Is the use of non-selective beta-blockers necessary in cirrhotic patients with small varices?

Xingshun Qiab, Xiaozhong Guoa, Daiming Fanb

aGeneral Hospital of Shenyang Military Area, Shenyang;

bXijing Hospital of Digestive Diseases, Fourth Military Medical University, Xi’an, China


aDepartment of Gastroenterology, General Hospital of Shenyang Military Area, Shenyang (Xingshun Qi, Xiaozhong Guo)
bXijing Hospital of Digestive Diseases, Fourth Military Medical University, Xi’an (Xingshun Qi, Daiming Fan), China
Correspondence to: Prof. Xiaozhong Guo, Department of Gastroenterology, General Hospital of Shenyang Military Area, No 83 Wenhua Road, Shenyang, China, e-mail: guo_xiao_zhong@126.com
Received 15 July 2014; accepted 16 July 2014
© 2014 Hellenic Society of Gastroenterology


Non-selective β-blockers (NSBBs) could effectively prevent the development of first variceal bleeding in cirrhotic patients with medium/large varices. However, as recently reviewed by Giannelli et al [1], the clinical benefit of NSBBs remains controversial in cirrhotic patients with small varices. In line with their considerations, we would like to further comment on the controversy.
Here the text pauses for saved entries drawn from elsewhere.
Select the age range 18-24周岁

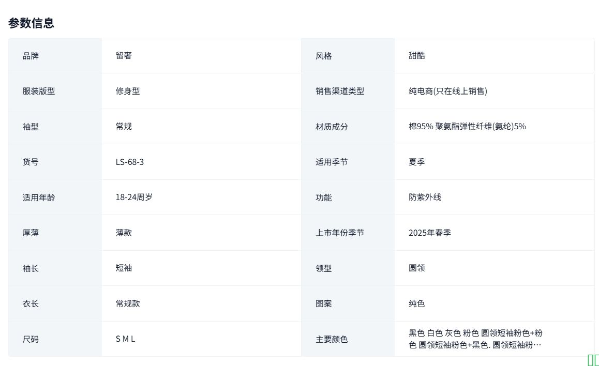point(134,197)
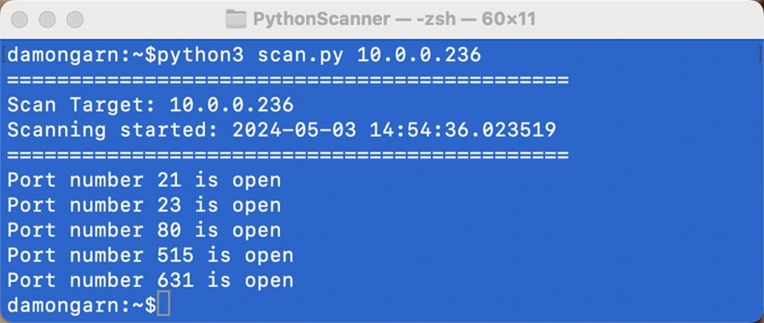The width and height of the screenshot is (764, 323).
Task: Minimize the terminal window
Action: click(48, 19)
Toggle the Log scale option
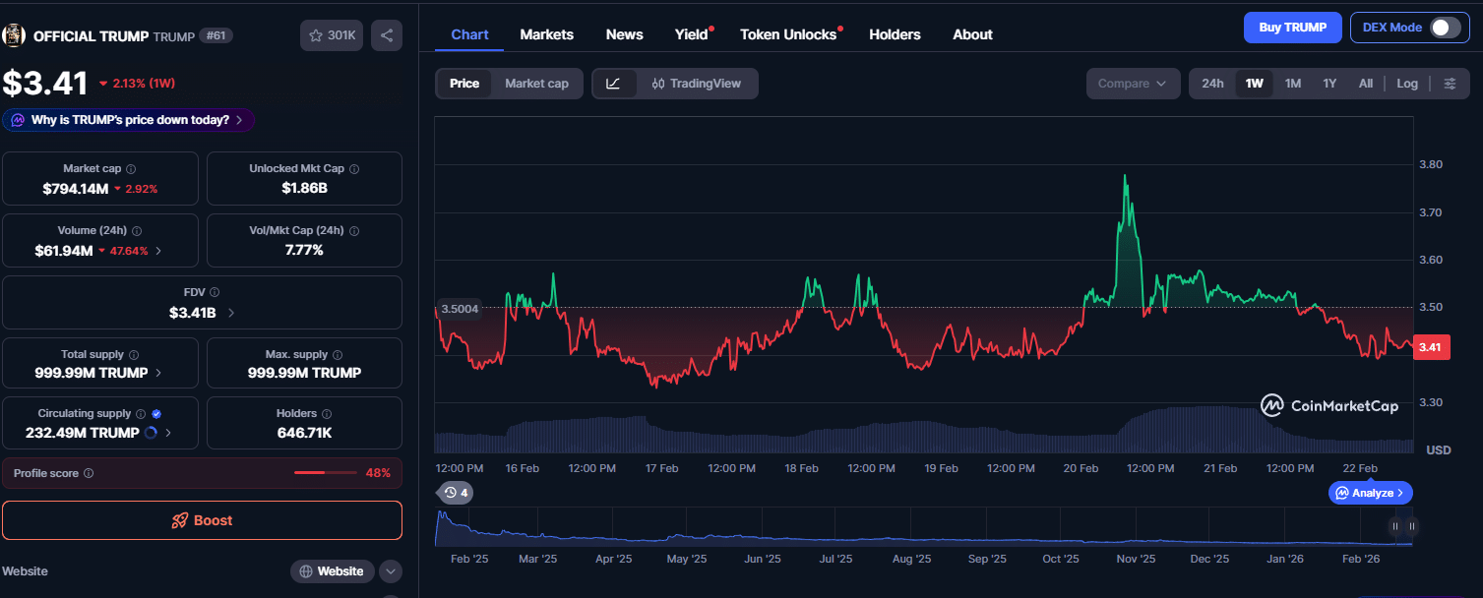 1407,84
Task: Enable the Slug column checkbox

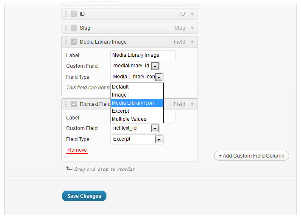Action: tap(74, 28)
A previous meta-analysis demonstrated that the incidence of first variceal bleeding was not different between patients with small varices who received NSBBs and those who did not [2]. On the other hand, two randomized controlled trials (RCT) demonstrated that NSBBs could not prevent the development of large varices in patients with small varices. In a previous study by Cales et al, the NSBB group had a higher proportion of development of large varices than the placebo group (52/60 versus 30/67, P<0.0001, Chi-square test) [3]. In a recent study by Sarin et al, the cumulative incidence of growth of varices was similar between NSBB and placebo groups (11% versus 16%, P=0.786, log-rank test) [4]. By contrast, another RCT by Merkel et al achieved a positive result, suggesting that the cumulative risk of growth of varices was significantly lower in the NSBB group than in the placebo group (20% versus 51%, P<0.001, log-rank test) [5]. But it should be noted that NSBB did not improve the survival and increase the rate of adverse events.
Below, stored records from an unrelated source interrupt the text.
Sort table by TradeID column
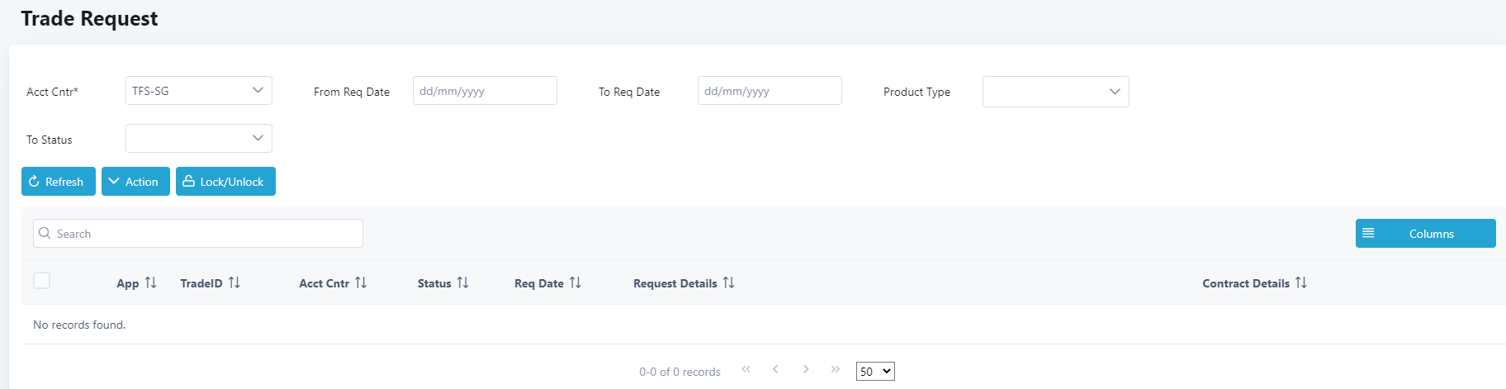 tap(234, 282)
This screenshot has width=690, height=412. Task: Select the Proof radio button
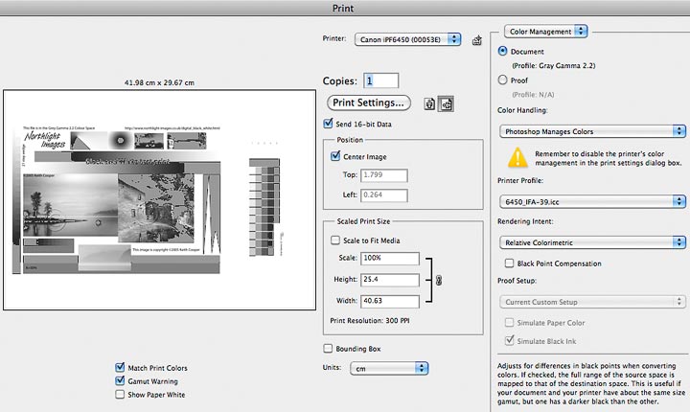502,80
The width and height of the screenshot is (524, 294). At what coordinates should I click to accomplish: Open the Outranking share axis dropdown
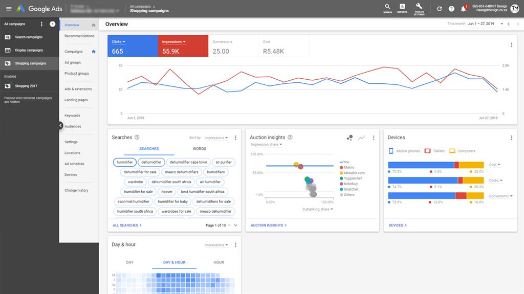[x=317, y=209]
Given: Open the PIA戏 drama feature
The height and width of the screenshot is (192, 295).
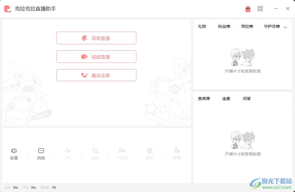Looking at the screenshot, I should (122, 154).
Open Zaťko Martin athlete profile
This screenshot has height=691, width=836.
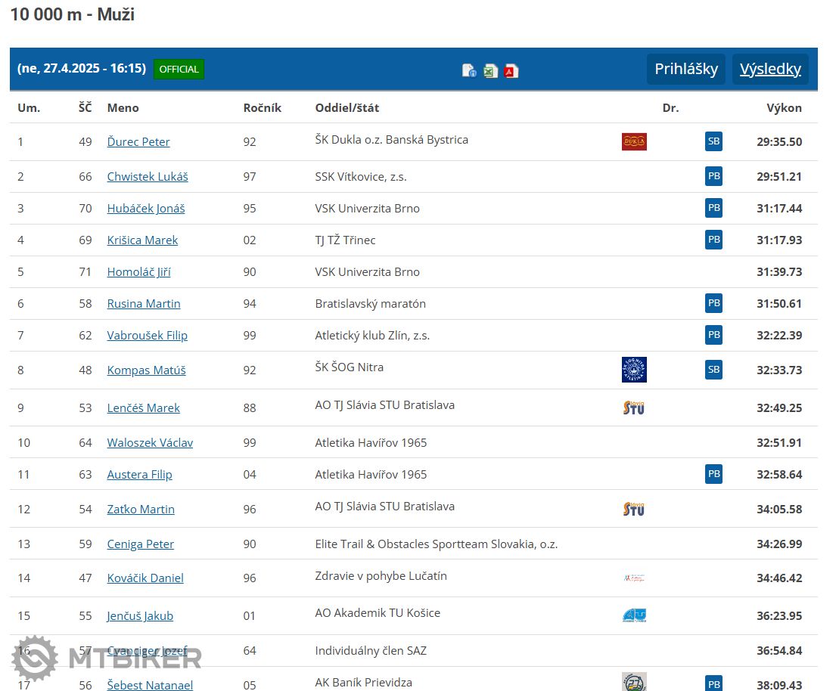tap(141, 509)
Taken together, we should acknowledge the inconsistency of evidence regarding the benefit of NSBBs for the management of small varices in liver cirrhosis. Additionally, given the potential drug-related adverse events, the use of NSBBs might be unnecessary in such patients.

References

1. Giannelli V, Lattanzi B, Thalheimer U, Merli M. Beta-blockers in liver cirrhosis. Ann Gastroenterol 2014;27:20-26.

2. D’Amico G, Pagliaro L, Bosch J. The treatment of portal hypertension: a meta-analytic review. Hepatology 1995;22:332-354.
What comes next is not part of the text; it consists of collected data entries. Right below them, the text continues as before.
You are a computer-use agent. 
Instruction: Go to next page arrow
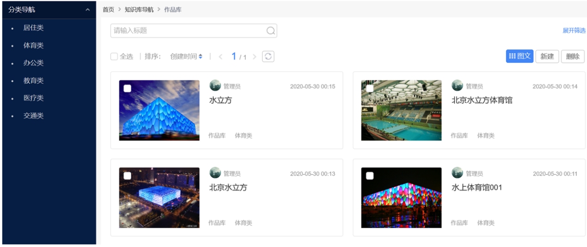click(x=254, y=57)
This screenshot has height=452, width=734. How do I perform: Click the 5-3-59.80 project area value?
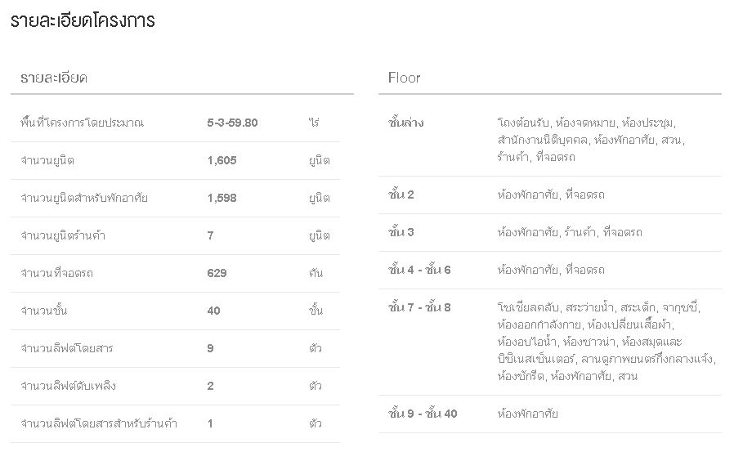coord(232,123)
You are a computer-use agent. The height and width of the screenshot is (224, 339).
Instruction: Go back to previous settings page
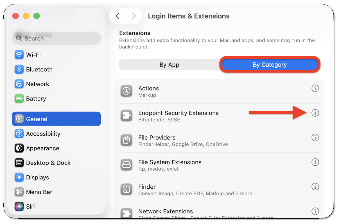118,16
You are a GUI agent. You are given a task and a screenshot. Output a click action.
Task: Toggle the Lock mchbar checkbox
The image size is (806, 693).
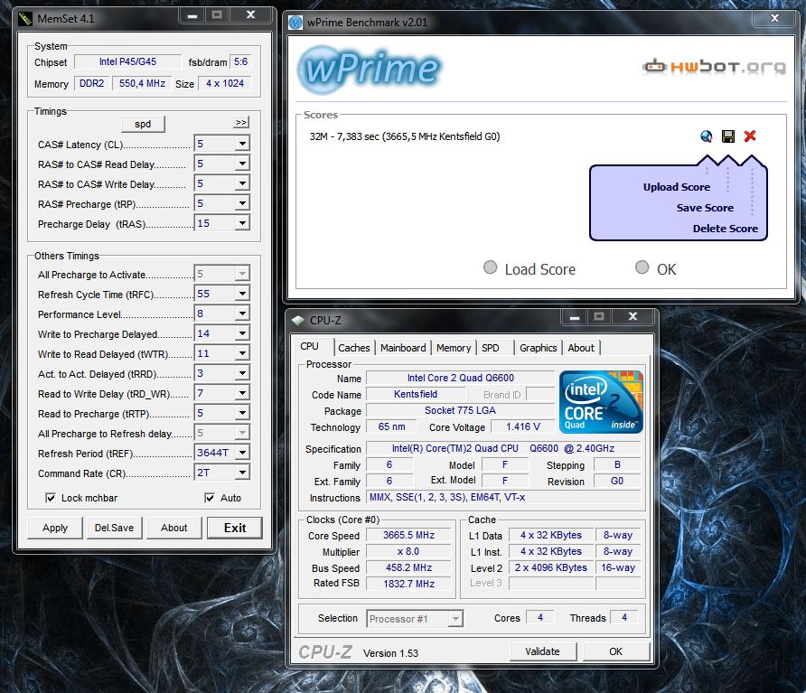click(51, 498)
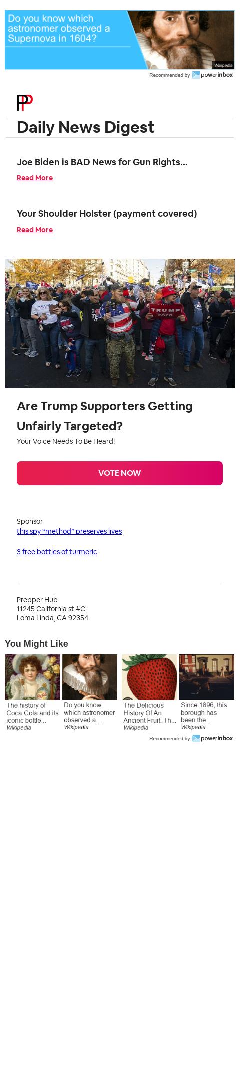240x1073 pixels.
Task: Click the Trump Supporters Unfairly Targeted headline
Action: [105, 416]

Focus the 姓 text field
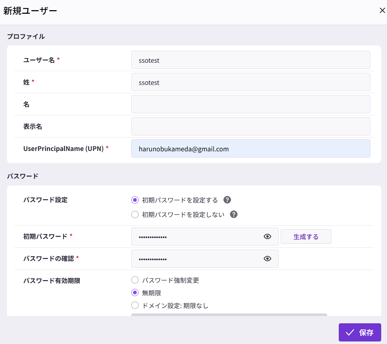(x=250, y=82)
3. Cales P, Oberti F, Payen JL, et al. Lack of effect of propranolol in the prevention of large oesophageal varices in patients with cirrhosis: a randomized trial. French-Speaking Club for the Study of Portal Hypertension. Eur J Gastroenterol Hepatol 1999;11:741-745.

4. Sarin SK, Mishra SR, Sharma P, Sharma BC, Kumar A. Early primary prophylaxis with beta-blockers does not prevent the growth of small esophageal varices in cirrhosis: a randomized controlled trial. Hepatol Int 2013;7:248-256.

5. Merkel C, Marin R, Angeli P, et al. A placebo-controlled clinical trial of nadolol in the prophylaxis of growth of small esophageal varices in cirrhosis. Gastroenterology 2004;127:476-484.